Your instructions
Where an entry below contains an image, skip the image and reproduce the rest exactly.

Data for this task
· · · ·

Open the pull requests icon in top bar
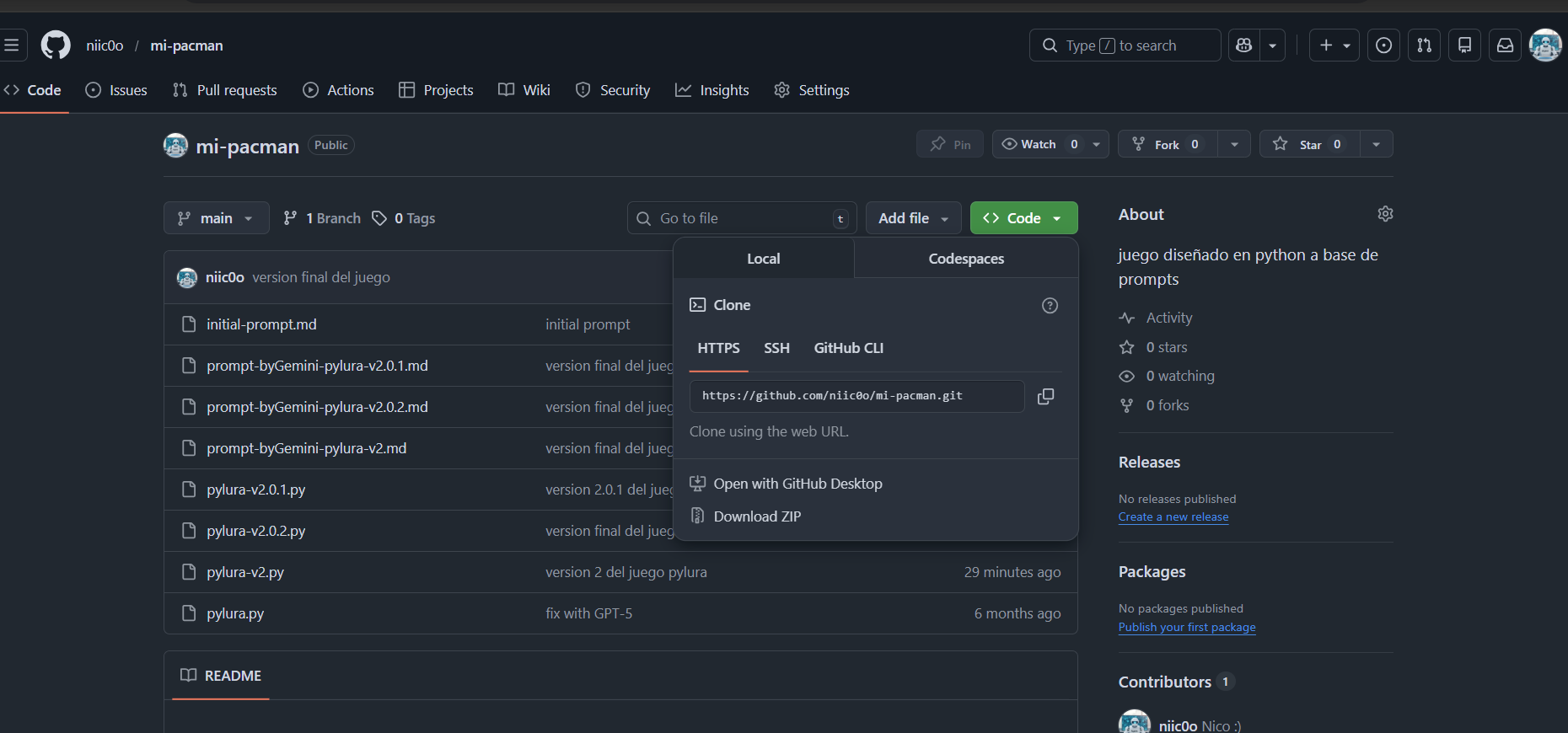 click(x=1424, y=45)
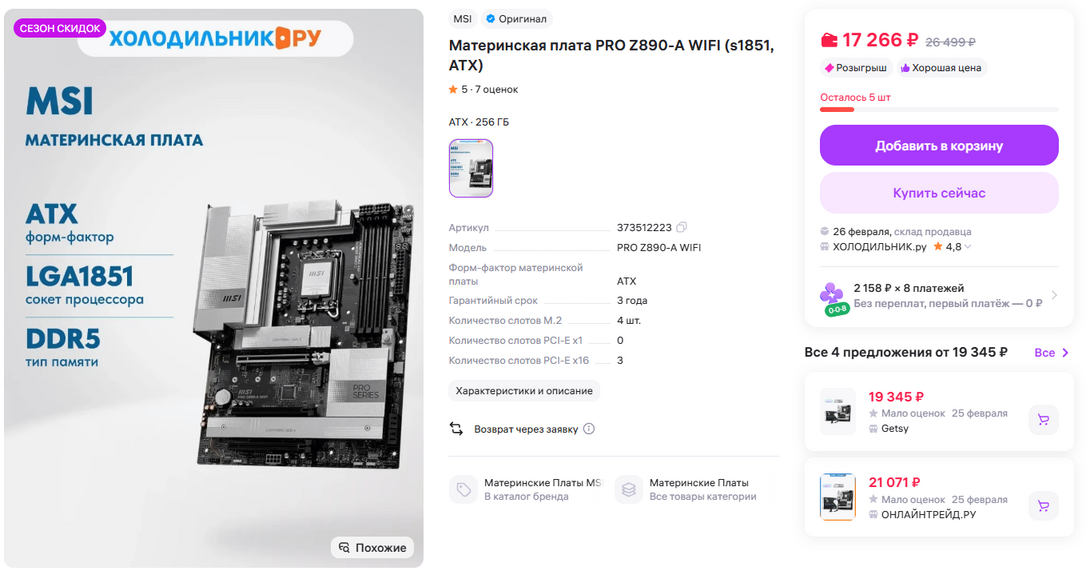Click the installment 0-0-8 clover icon
The width and height of the screenshot is (1090, 575).
coord(833,299)
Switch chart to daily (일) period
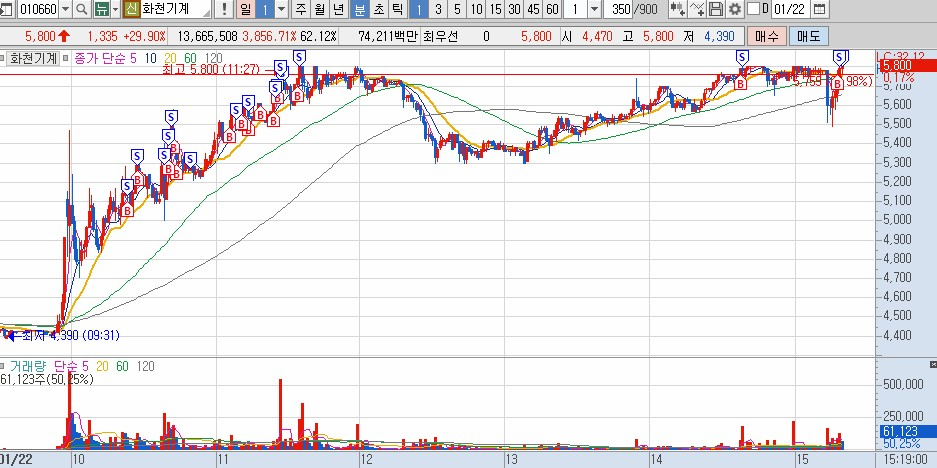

· · · ·

Problem solution
Open the pull requests icon in top bar
 click(x=1424, y=45)
Click the installment 0-0-8 clover icon
The width and height of the screenshot is (1090, 575).
coord(833,299)
Switch chart to daily (일) period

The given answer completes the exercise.